Print every line of the listing below with no changes at all.

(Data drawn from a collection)
◆ ◆ ◆ ◆ ◆ ◆ ◆

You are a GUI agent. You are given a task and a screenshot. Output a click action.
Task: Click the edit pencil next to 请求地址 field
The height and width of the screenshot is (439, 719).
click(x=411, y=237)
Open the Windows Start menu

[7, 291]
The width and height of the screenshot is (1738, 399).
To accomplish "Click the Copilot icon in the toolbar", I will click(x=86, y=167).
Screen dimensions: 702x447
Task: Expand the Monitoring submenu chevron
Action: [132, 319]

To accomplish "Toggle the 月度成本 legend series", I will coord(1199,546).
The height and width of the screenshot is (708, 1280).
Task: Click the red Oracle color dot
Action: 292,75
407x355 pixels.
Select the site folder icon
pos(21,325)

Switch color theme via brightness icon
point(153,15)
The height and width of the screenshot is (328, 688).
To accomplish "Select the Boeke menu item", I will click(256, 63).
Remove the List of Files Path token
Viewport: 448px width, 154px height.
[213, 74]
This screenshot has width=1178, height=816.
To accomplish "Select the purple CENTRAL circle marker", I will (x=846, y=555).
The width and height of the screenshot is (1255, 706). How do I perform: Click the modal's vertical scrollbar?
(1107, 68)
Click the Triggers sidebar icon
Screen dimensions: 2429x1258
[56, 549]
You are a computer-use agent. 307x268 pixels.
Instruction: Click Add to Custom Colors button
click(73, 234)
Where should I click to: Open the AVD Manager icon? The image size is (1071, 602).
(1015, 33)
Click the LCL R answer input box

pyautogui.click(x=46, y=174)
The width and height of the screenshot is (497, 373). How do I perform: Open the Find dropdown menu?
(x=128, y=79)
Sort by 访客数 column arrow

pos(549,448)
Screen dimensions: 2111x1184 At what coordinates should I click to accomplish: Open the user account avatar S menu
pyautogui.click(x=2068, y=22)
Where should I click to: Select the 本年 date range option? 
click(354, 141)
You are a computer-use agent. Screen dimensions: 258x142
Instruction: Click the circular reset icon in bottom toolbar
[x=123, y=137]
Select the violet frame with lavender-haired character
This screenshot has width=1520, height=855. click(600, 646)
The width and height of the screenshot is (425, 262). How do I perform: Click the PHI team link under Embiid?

◆ ◆ ◆ ◆ ◆ ◆ ◆

(Completed task)
You are a GUI agent. You are given a task and a screenshot. Output a click action.
Task: Click the edit pencil next to 请求地址 field
The height and width of the screenshot is (439, 719).
click(x=411, y=237)
Open the Windows Start menu

[7, 291]
The width and height of the screenshot is (1738, 399).
To accomplish "Click the Copilot icon in the toolbar", I will click(x=86, y=167).
Screen dimensions: 702x447
Task: Expand the Monitoring submenu chevron
Action: [132, 319]

To accomplish "Toggle the 月度成本 legend series", I will coord(1199,546).
The height and width of the screenshot is (708, 1280).
Task: Click the red Oracle color dot
Action: 292,75
407x355 pixels.
Select the site folder icon
pos(21,325)

Switch color theme via brightness icon
point(153,15)
The height and width of the screenshot is (328, 688).
To accomplish "Select the Boeke menu item", I will click(256, 63).
Remove the List of Files Path token
Viewport: 448px width, 154px height.
[213, 74]
This screenshot has width=1178, height=816.
To accomplish "Select the purple CENTRAL circle marker", I will (x=846, y=555).
The width and height of the screenshot is (1255, 706). How do I perform: Click the modal's vertical scrollbar?
(1107, 68)
Click the Triggers sidebar icon
Screen dimensions: 2429x1258
[56, 549]
You are a computer-use agent. 307x268 pixels.
Instruction: Click Add to Custom Colors button
click(73, 234)
Where should I click to: Open the AVD Manager icon? The image size is (1071, 602).
(1015, 33)
Click the LCL R answer input box

pyautogui.click(x=46, y=174)
The width and height of the screenshot is (497, 373). How do I perform: Open the Find dropdown menu?
(x=128, y=79)
Sort by 访客数 column arrow

pos(549,448)
Screen dimensions: 2111x1184 At what coordinates should I click to accomplish: Open the user account avatar S menu
pyautogui.click(x=2068, y=22)
Where should I click to: Select the 本年 date range option? 
click(354, 141)
You are a computer-use agent. Screen dimensions: 258x142
Instruction: Click the circular reset icon in bottom toolbar
[x=123, y=137]
Select the violet frame with lavender-haired character
This screenshot has width=1520, height=855. click(600, 646)
The width and height of the screenshot is (425, 262). How do I perform: Click the PHI team link under Embiid?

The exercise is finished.